An excellent question that I do not know the answer to I'm afraid
An excellent question that I do not know the answer to I'm afraid
Assassin of Black returned to the castle, weary and exhausted. It had been a long day, and why wouldn't it be? Life had always had a habit of giving him trials to deal with. Cleaning up after his father. Cleaning up after his friends. Cleaning up after Achilles. Cleaning up after Agammemnon. Cleaning up after Achilles again. Cleaning up after Odysseus. Cleaning up after Aphrodite and her ludicrous spite.
He wound up on top, he always did, but it never got any less tiring to deal with.
And now not only had he finally been presented an opportunity to release his pent up resentment against Achilles, he found even that small consolation spoiled by not one, but two, interfering parties.
The Saber he could understand. Legendary Hero of the Sword against an Assassin of all things. Were he anyone else Diomedes doubted anyone could have done a better job under similar constraints. He doubted even that Legendary Samurai could do any better.
No, the one that truly ground on his nerves was that old man, that Adjudicator.
Dark, dank castle walls lined with torches filled his vision. Pleasant, relaxing music echoed through the corridors, reaching his ears. Assassin of Black sighed at his lot in life, and made way towards the throne room, where his ostensible commander awaited.
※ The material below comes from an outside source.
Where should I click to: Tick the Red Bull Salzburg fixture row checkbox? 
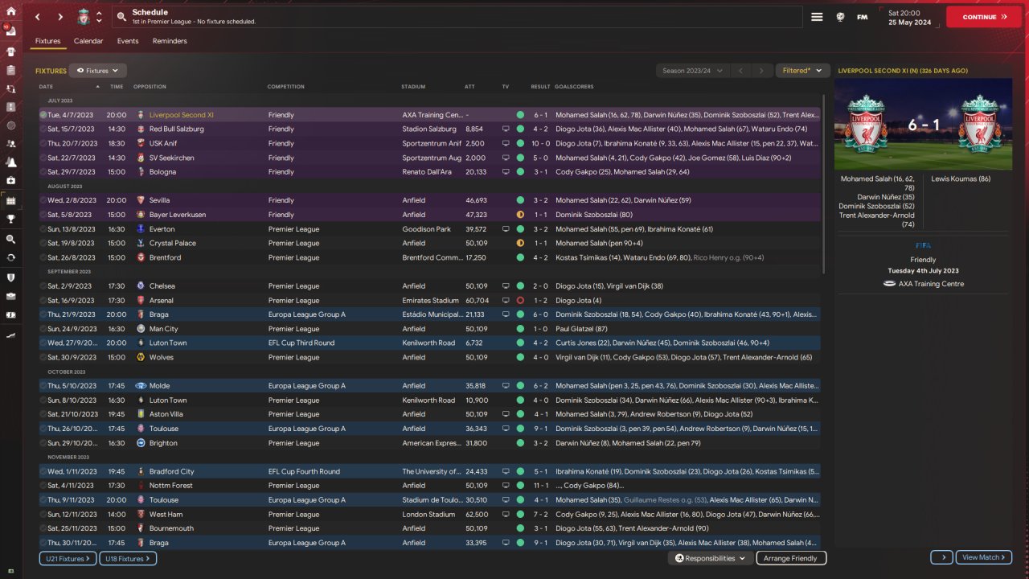[43, 129]
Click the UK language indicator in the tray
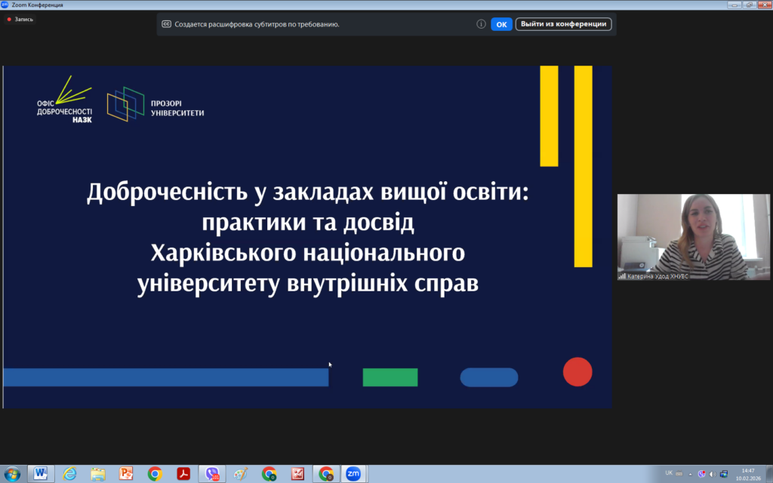 point(669,473)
"My Lord, I have returned from my scouting mission."
"Iz zat right?" A tinny voice echoed, high pitched and filled with petulant authority, "Report, Assassin." A stubby arm lifted itself, gesturing in an attempt at being imposing.
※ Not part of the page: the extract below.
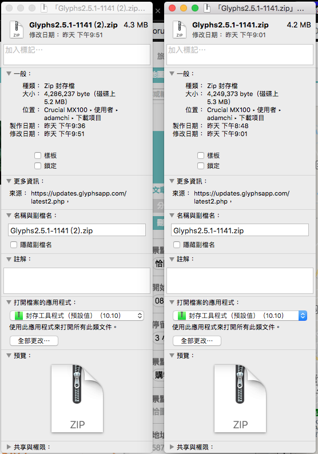Click 加入標記 tags field in left window
The height and width of the screenshot is (454, 318).
tap(77, 54)
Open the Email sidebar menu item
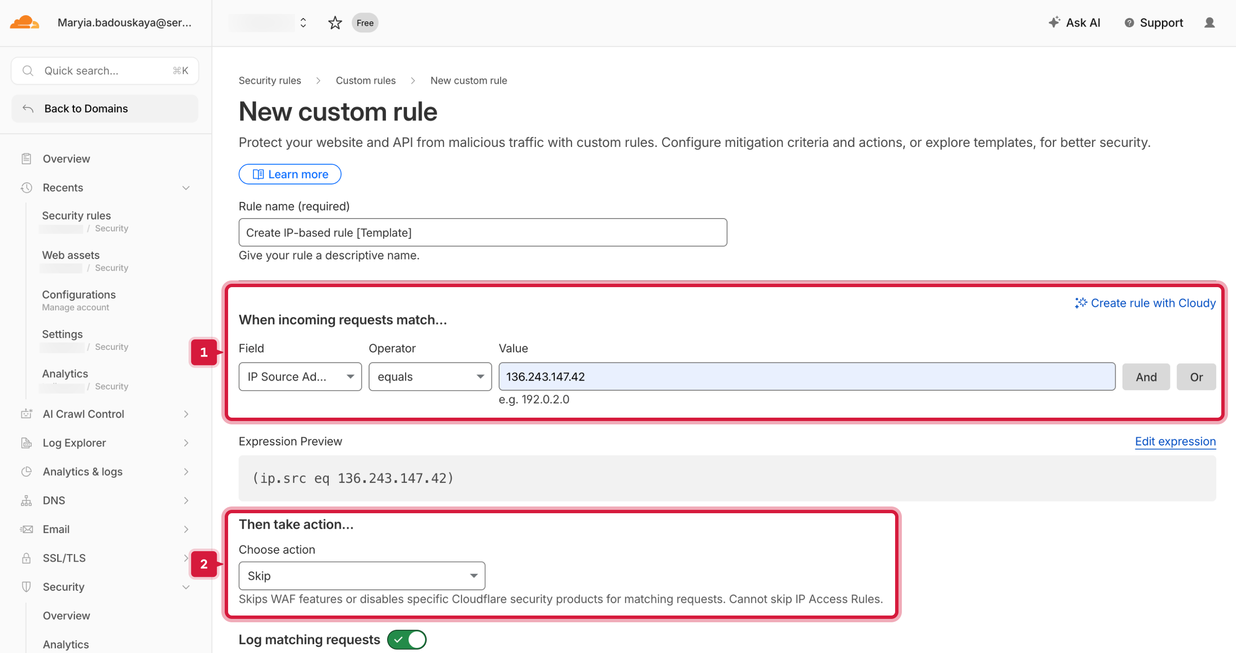The image size is (1236, 653). (56, 529)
"I had penetrated the base of operations for the Red Faction, and after incapacitating the two Servants present, attempt to assassinate the three Masters that were left vulnerable."
"The Rider we nose of, who waz ze second?"
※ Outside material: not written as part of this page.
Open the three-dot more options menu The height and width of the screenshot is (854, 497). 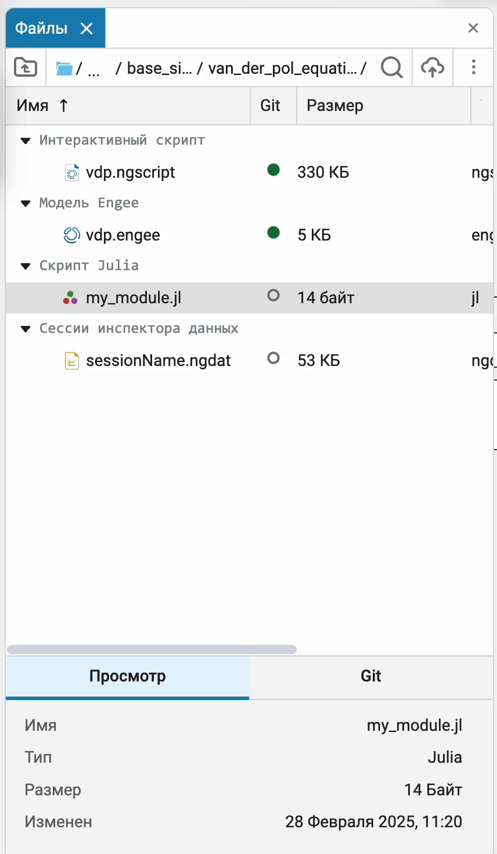click(x=474, y=67)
"Archer, although I could not discern their identity."
"Wouldz yu say that zey are a match for our own?"
Diomedes paused, raising his head to stare at his liege, "Our own?" He asked, hesitant, "Who has answered the calls as our Archer?"
The imposing figure gestured forth, tossing back dark hair from her rounded features, "Come! Introduce yourselvez."
"Yes!" An entirely too chipper voice responded, "Right away, Onee-sama!"
Assassin of Black tilted his head, confused, "I'm sorry?"
"Not as sorry as I am, buddy." Came the reply of a voice that was far too masculine and tired.
Humming, a figure bounded forth from the shadows next to the stone throne before Diomedes eyes. Wearing a white dress, with equally pale hair, the woman approaching Assassin wore a content smile that was entirely at odds with the atmosphere of their surroundings. But the ever observant Warrior King looked further, noticing that as she stepped further into the light the hem of the woman's dress was not white, but became progressively stained more crimson. As he got a closer look at her, he noticed that the edges of the woman's…generously sized breastplate were stained a blood red.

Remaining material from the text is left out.